João e o limoeiro
O sertão é mesmo um lugar mágico, onde cidadezinhas nascem ao pé de serras e pé de árvore é considerado cidadão. Só ele para proporcionar um elo tão puro, entre um menino e uma árvore.
João gosta de subir o morro para ler, abrigado à sombra do pé de limão que lá se encontra. Debaixo da árvore, João vive suas aventuras e o limoeiro é testemunha de grandes histórias. Quando a tarde vai se findando, a luz bate na copa do pé de limão e salpica o livro que João estiver lendo de luz. Quando isso acontece, algumas palavras ficam destacadas pelos pontos luminosos. João então viaja no significado de cada palavra destacada. Depois corre para casa antes de escurecer e, sentado à mesa, questiona os pais sobre as palavras.
- Pai, o que é “revolução”?
- É um movimento de pessoas que busca mudanças profundas na sociedade, nos costumes, nas atitudes das pessoas.
- Entendi.
Ele começou a revolver o arroz e o feijão de seu prato, misturando-os. João, sempre que perguntava sobre uma palavra, acabava que por ouvir novas palavras com a explicação dos pais. Ele então meteu uma colherada boa da comida na boca e, ainda mastigando, pergunta:
- E o que é “sociedade”?
- Não fale de boca cheia, João. – Interpelou a mãe.
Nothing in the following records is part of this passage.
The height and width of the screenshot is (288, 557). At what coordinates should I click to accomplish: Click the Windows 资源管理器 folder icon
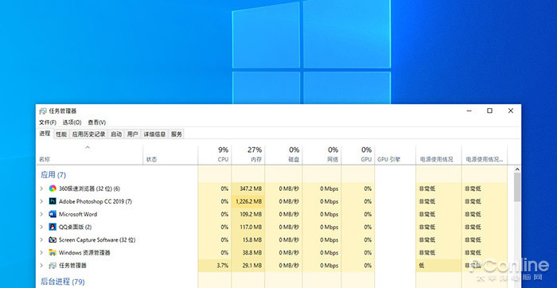[x=53, y=252]
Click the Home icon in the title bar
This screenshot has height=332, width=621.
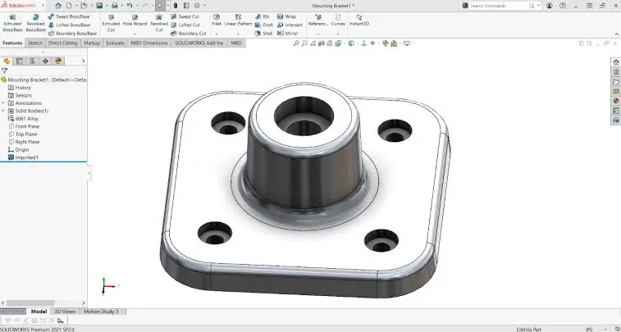point(58,5)
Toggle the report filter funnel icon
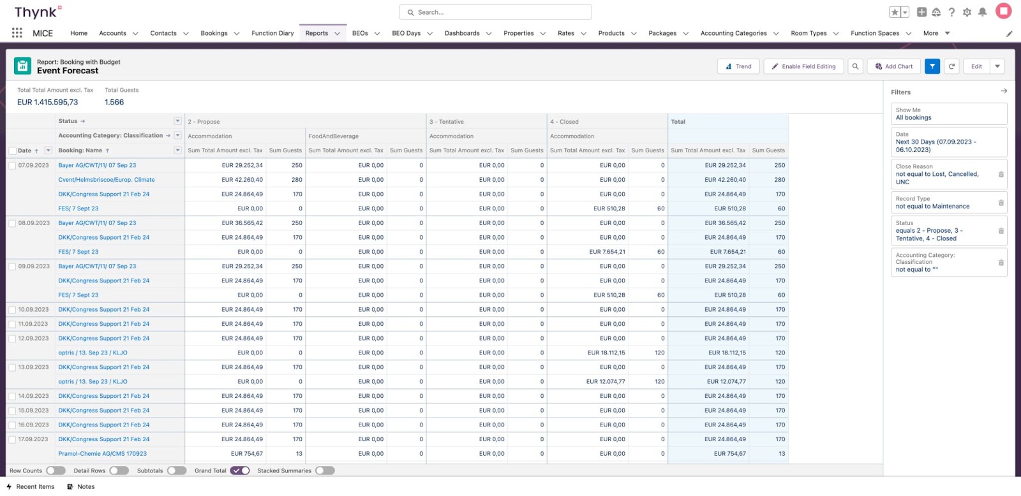1021x496 pixels. click(932, 66)
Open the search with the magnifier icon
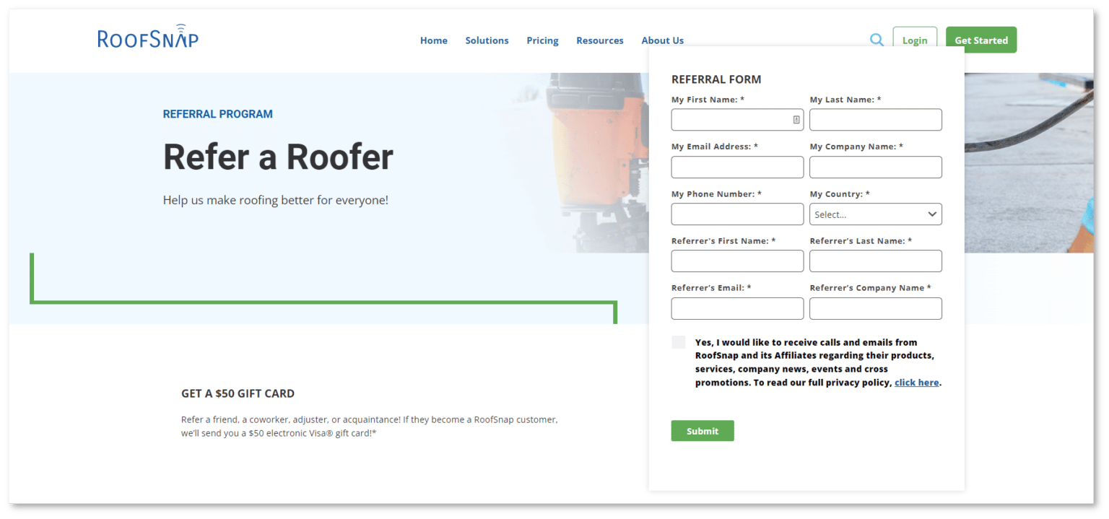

- Sociedade é uma reunião de pessoas em conjunto umas com as outras, que se organizam e seguem certas leis e que procuram uma determinada ordem.
- Sei. É por isso que na bandeira está escrito ordem e aquela outra palavrona lá, né, pai?
- Sim, filho. E aquela palavra é “progresso”.
- Progresso?
- Sim. Significa desenvolver para melhor. É bem parecido com o que quer dizer revolução.
João ficara calado, pensando nas novas palavras e em seus significados. Ainda não sabia bem o que era “desenvolver”, mas achou melhor guardar um pouco das perguntas para depois do jantar.
- Você lavou essas mãos sujas de terra, menino?
- Opa! Esqueci.
E saiu correndo até a gamela para lavar as mãos. Pela janela, observou o limoeiro ao longe. A luz difusa do sol se pondo dava a ele a impressão que a árvore se mexia. Lembrava-se da última história que lera debaixo de sua sombra: “Michel não quer comer”. Ele se lembra de como o protagonista do livro, Michel, não queria almoçar e, como ele armou uma revolta em casa para deixar de comer. Foi em uma das passagens do livro que João leu pela primeira vez, salpicada pela luz do sol, a palavra “revolução”.
O menino retorna à mesa de jantar e continua sua refeição. Enquanto come, pensa como seria se ele também se rebelasse e não quisesse mais comer. Ele percebe que a mãe logo acabaria com a trama, diferente da mãe de Michel.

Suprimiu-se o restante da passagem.